• **Source extract**

The Great War was the first major conflict where the death rate due to the trauma of war (largely inflicted by projectiles such as bullets and shells) was greater than that due to disease; on the Western Front the ratio was 5:1. But no soldier on the Western Front could ever be entirely free from the threat of war diseases in their many guises. However, paradoxically, it is also probable that it was the first major war where the conditions created by the fighting actually reduced the amount of a disease to less than that which would normally be expected in a theatre of war. A classic case in point being the plague of many wars - even on the continent of Europe - malaria. The extensive use of poison gases, and the products of high explosives, in the battle zone, polluted the air and ground to such an extent that the vectors of the disease (Anopheline mosquitoes) were unable to live long enough to transmit malaria. Less than 1,000 cases of malaria were recorded on the Western Front, with deaths only in the low teens.

Of course, there were very degraded living conditions in the trenches of the British Expeditionary Force (BEF) with the resultant deplorable state of hygiene, both personal and environmental, imposed on the hapless trench dwellers of all sides. This meant that the incidence of most diseases soared to often chronic (constant) and epidemic (widespread) proportions, with significant implications for the health of the affected troops and their effectiveness on the battlefield.

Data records
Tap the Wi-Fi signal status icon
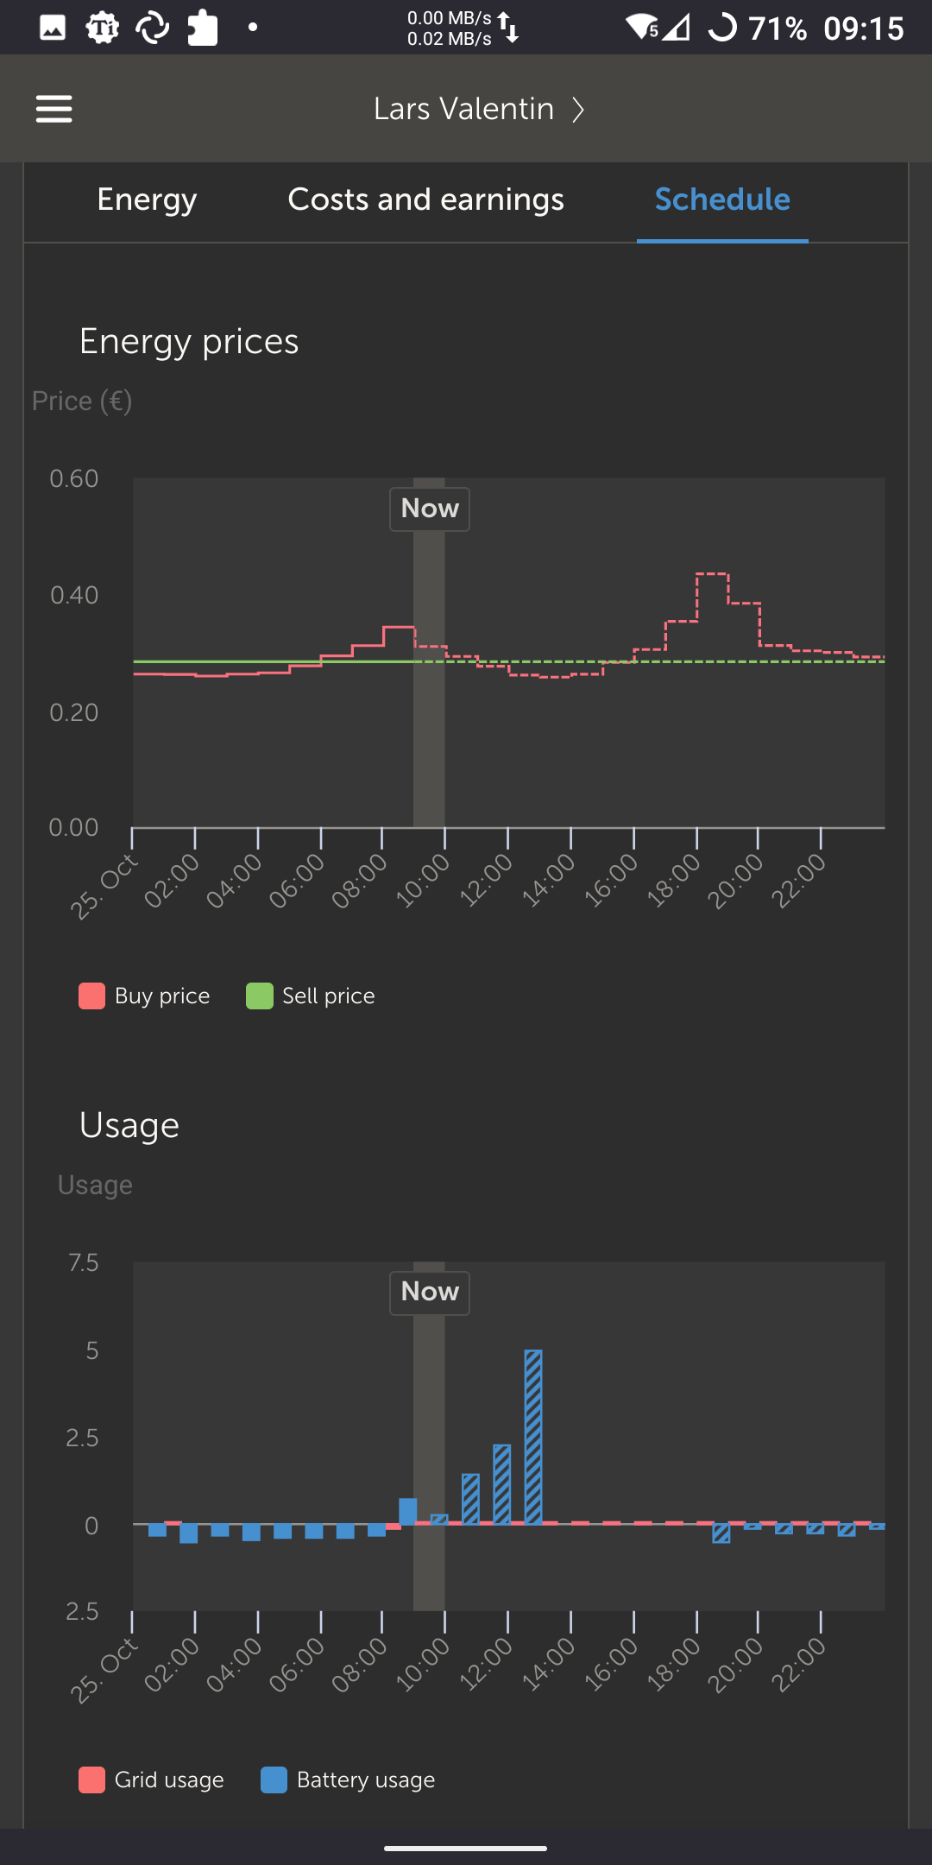Viewport: 932px width, 1865px height. point(642,28)
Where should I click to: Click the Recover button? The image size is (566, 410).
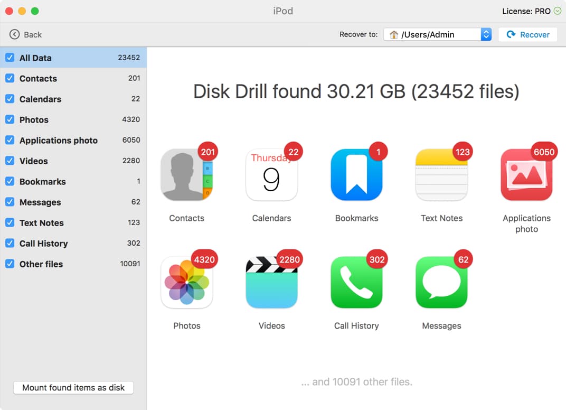point(527,34)
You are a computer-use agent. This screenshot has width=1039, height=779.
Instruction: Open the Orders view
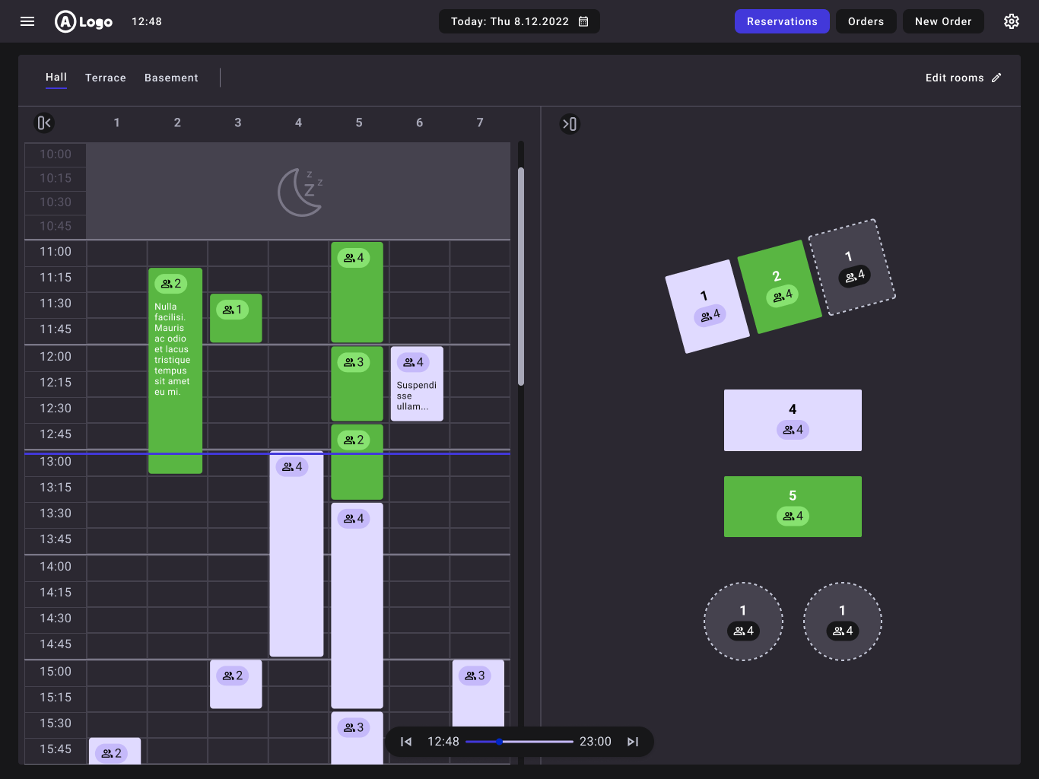click(x=866, y=21)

• **Exercise goal**
According to the passage on disease in the Great War, what was the ratio of deaths from war trauma to deaths from disease on the Western Front?

• **Finished task**
5:1